The article is brief on details and I didn't follow any links for further study. They seem confident in their findings though so I'm sure they know better than I.

But that's the first thing that popped into my head just reading the headline...


I think that would certainly be the case at first, but if you were being monitored all day every day, you'd become accustomed to it soon enough.

The study measured developers over a two-week period. By the second week, I would say that the developers had probably become accustomed to it.


Maybe it's just me but I've never seen able to ignore nipple clamps.


Wow they can monitor quality now? That's awesome.


To me, stress should correlate positively with code quality. I've met too many developers in my life that work away while listening to music from their headphones, doing a low-stress job of copying and pasting code around without the least concern for structure or maintainability. I curse and sigh all day long, but at least I try to write code that looks and behaves as I think it should, not just whatever works.


What? Copy and pasting code is not correlated with wearing headphones. The music is there to keep me focused (and to help block out open plan office noise).

I curse, too - although more quietly now everyone can hear.


Most probably it's just how my brain is wired - contrary to a lot of people, I just can't listen to music and concentrate on something different at the same time. So the idea of someone coding while listening to music makes me instinctively think they're not dedicating 100% of their brain to what they're doing. But I understand that this doesn't apply to everybody.

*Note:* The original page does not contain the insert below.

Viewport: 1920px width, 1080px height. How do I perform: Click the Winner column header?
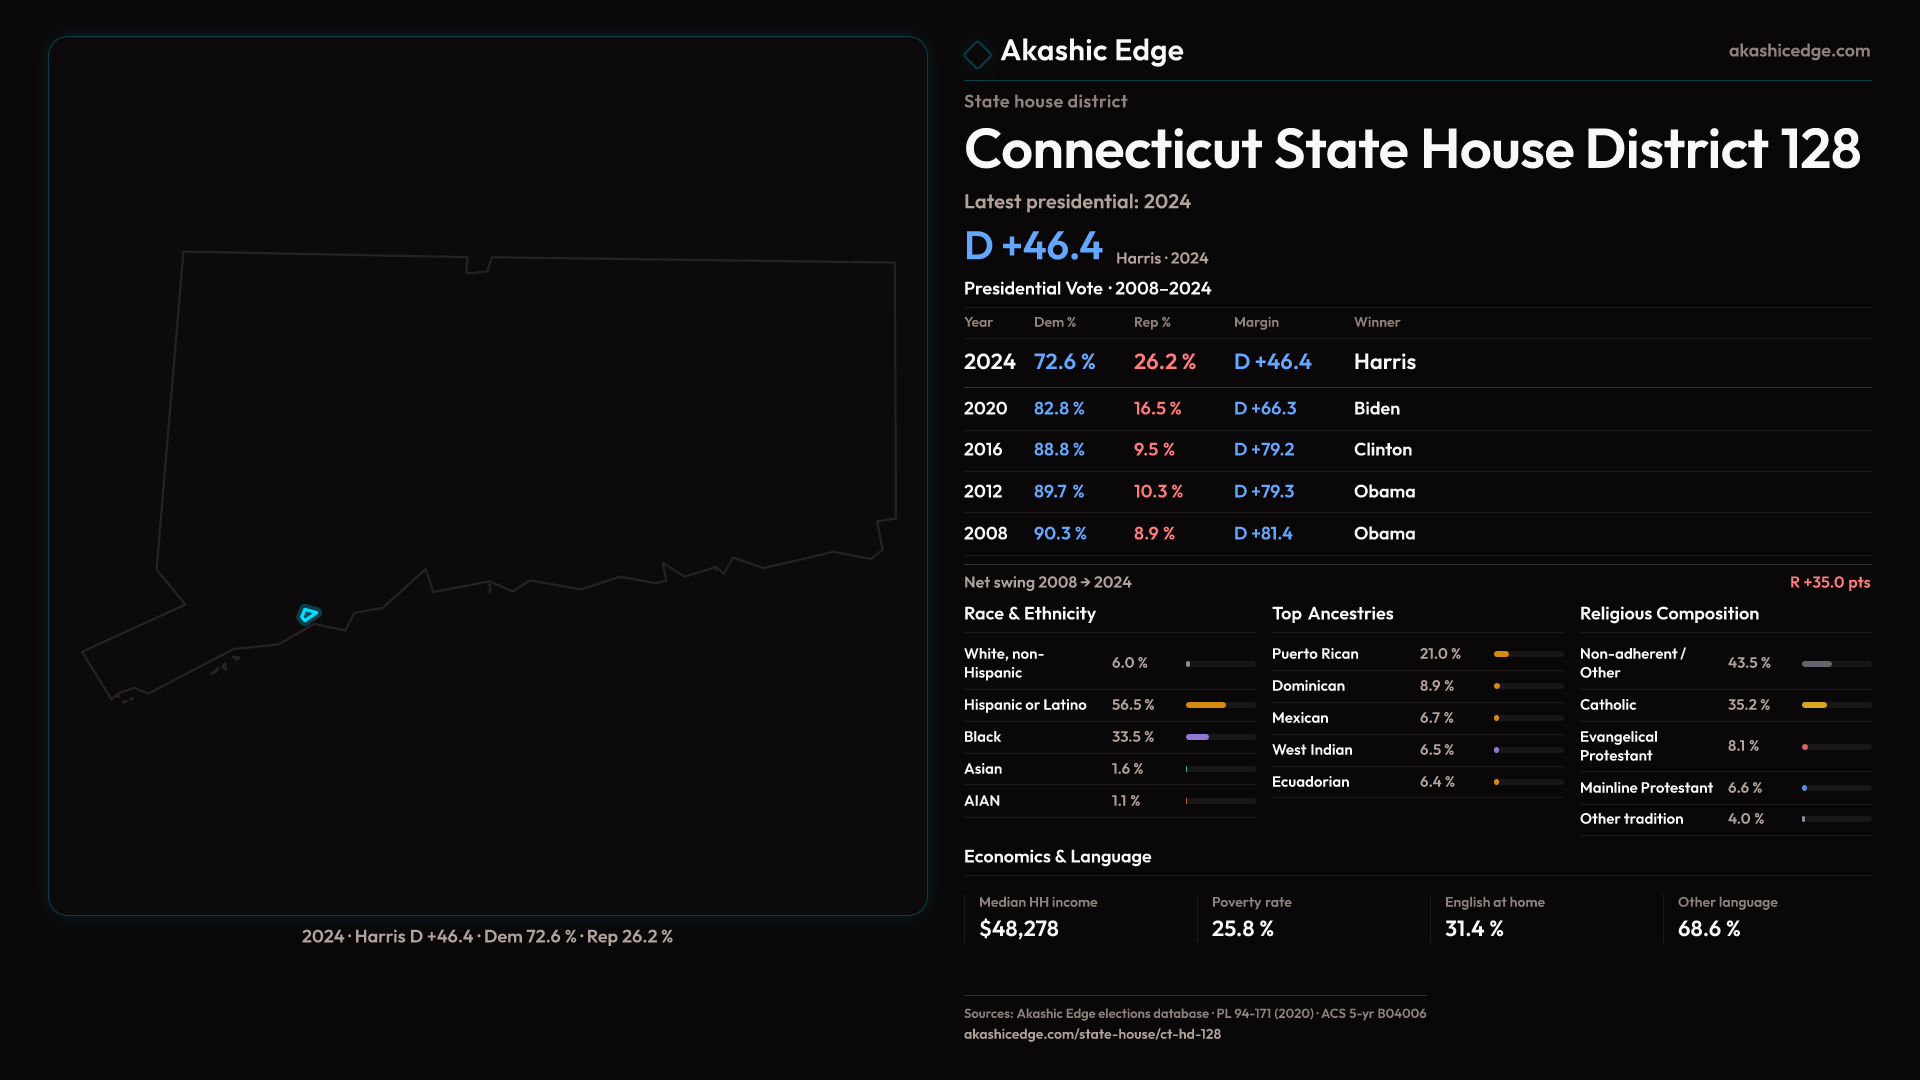[x=1376, y=322]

I have this problem too. However, being in an open-plan office, I have to choose the lesser of two evils: monotonous music vs human voices. I find the latter very distracting. I can even go to sleep with music playing but never with people talking around me. Of course given the circumstances, you could probably guess that I pick instrumental music and mainly music without strong 'movements' (I don't know the right term).

Eventually, I felt that listening to music on headphones everyday for many hours is going to affect my hearing on the long term and I decided to sacrifice productivity to keep my (better than average) hearing in good condition.

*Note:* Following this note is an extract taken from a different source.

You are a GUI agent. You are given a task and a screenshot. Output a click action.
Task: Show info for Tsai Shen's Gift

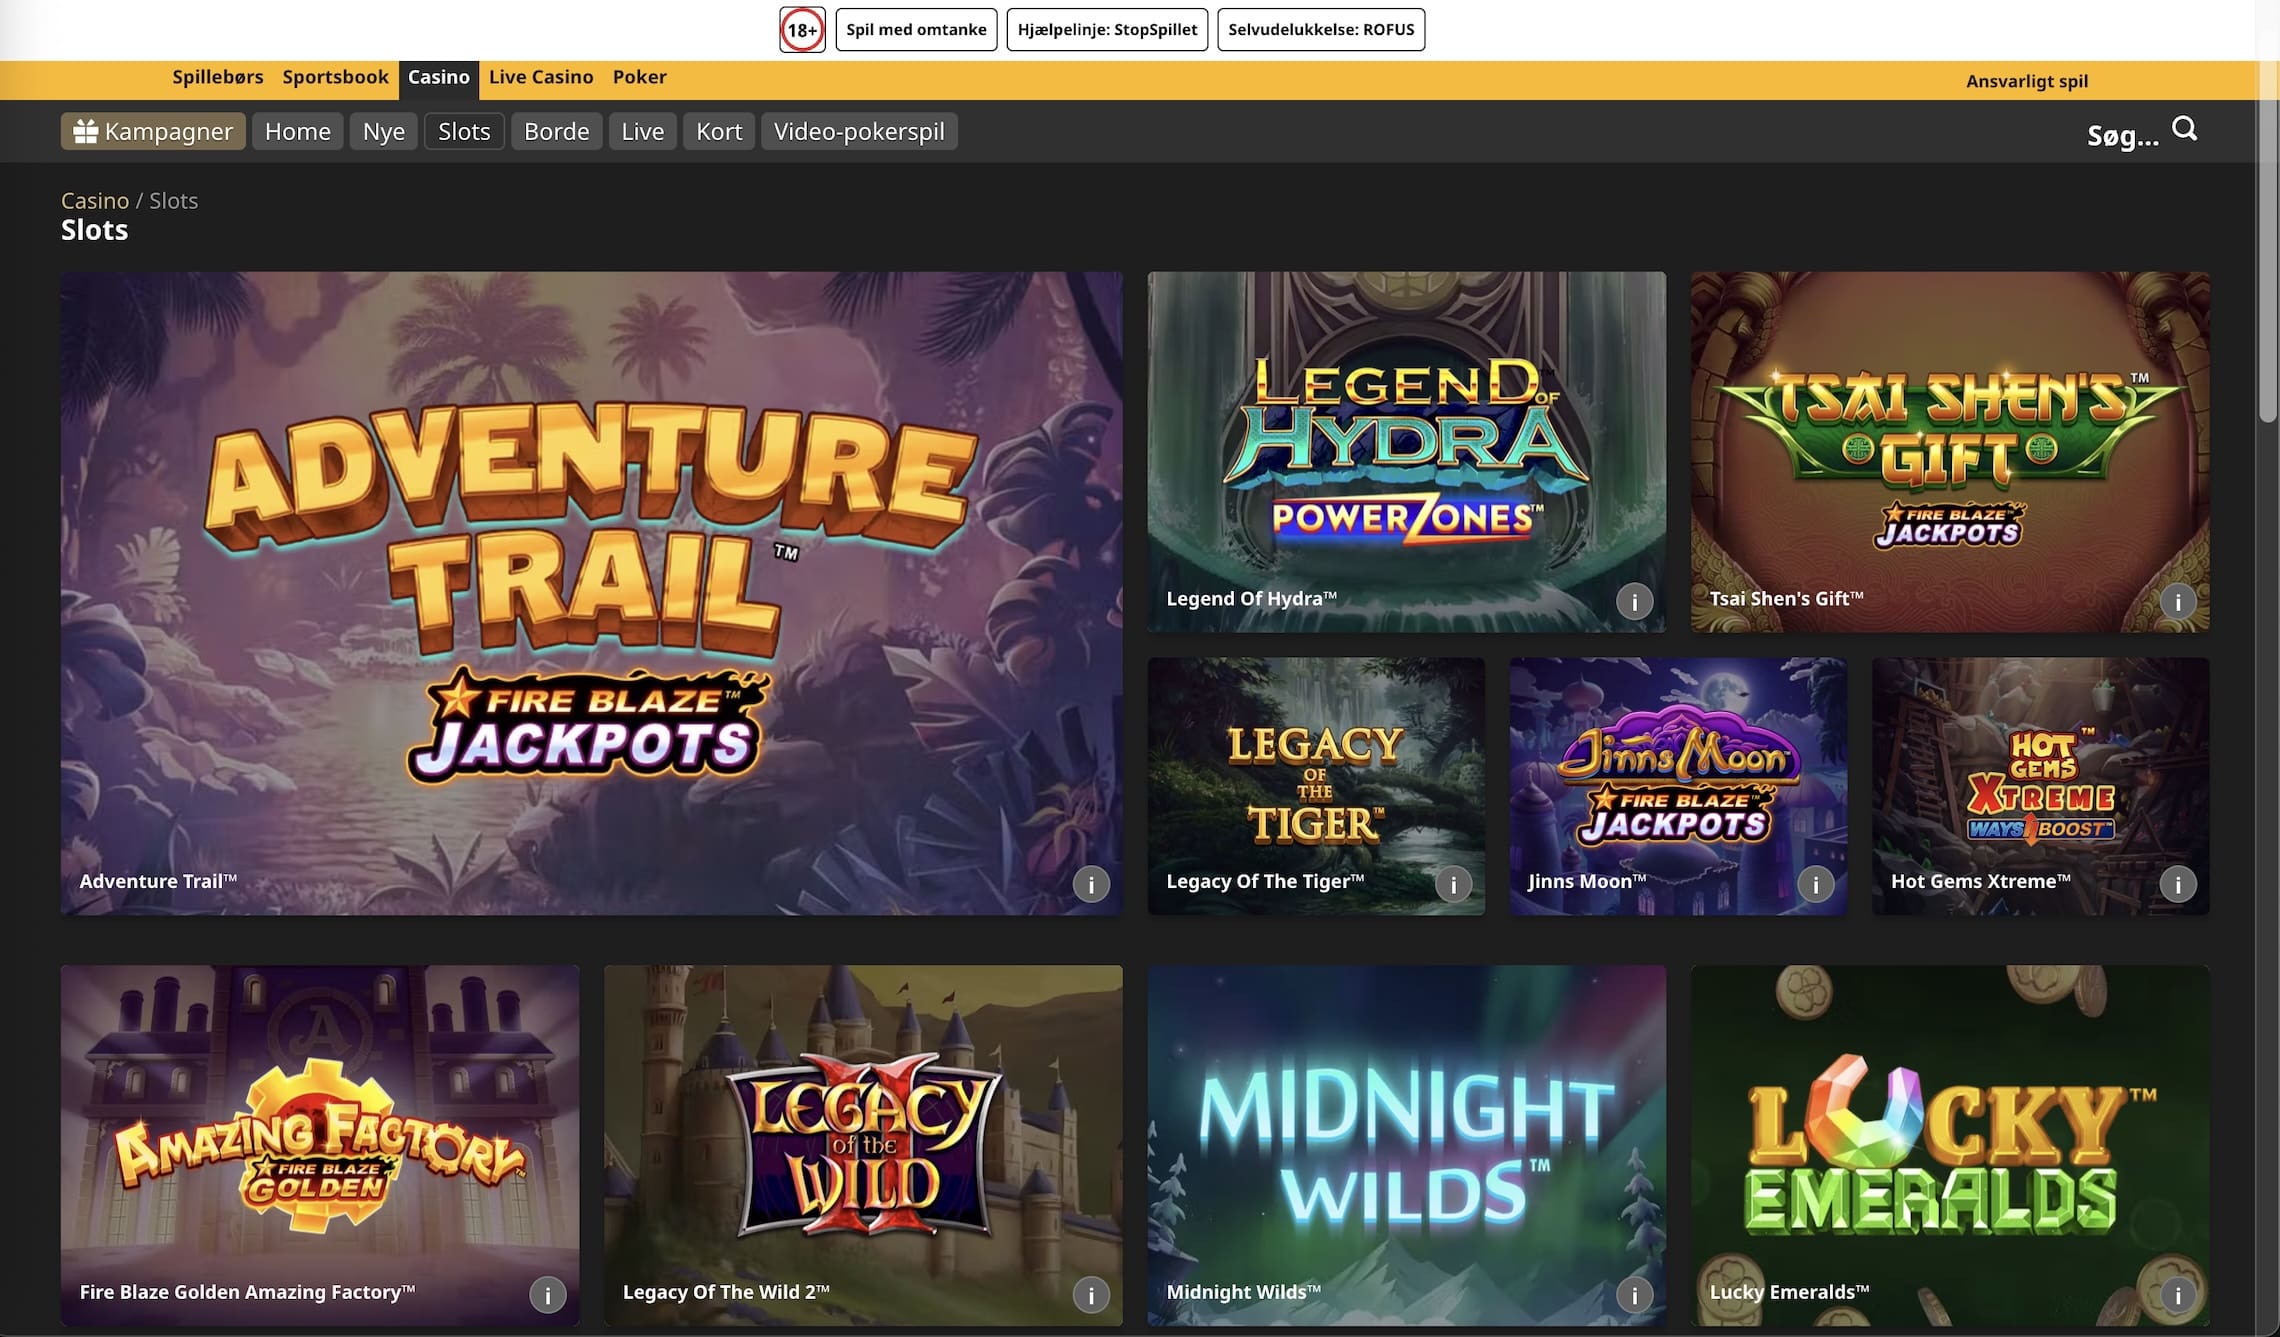(x=2177, y=602)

I may be rambling a bit but the point I am trying to make is that people are different and also in differing circumstances. So, is possible that you will choose likewise if you were in their place (and were of similar constitution).


I use music in order to support my development task: The playlist sets the mood like a good movie score, so the choice of music can depend on how focused and fast-paced my task is.


So many ways to predict how this study is off in the weeds before it even got started.

Doing it for something measurable like interruptions versus a fuzzy thing like "stress" would be so much easier. And then you could take action to improve things, and measure improvement.

RescueTime and others hit this broadly. Anything do it more narrowly?


While stress levels might be some degree of indicator, there are lot of other things that should make this kind of thing practically useless. Skill level/experience is going to make a really big difference.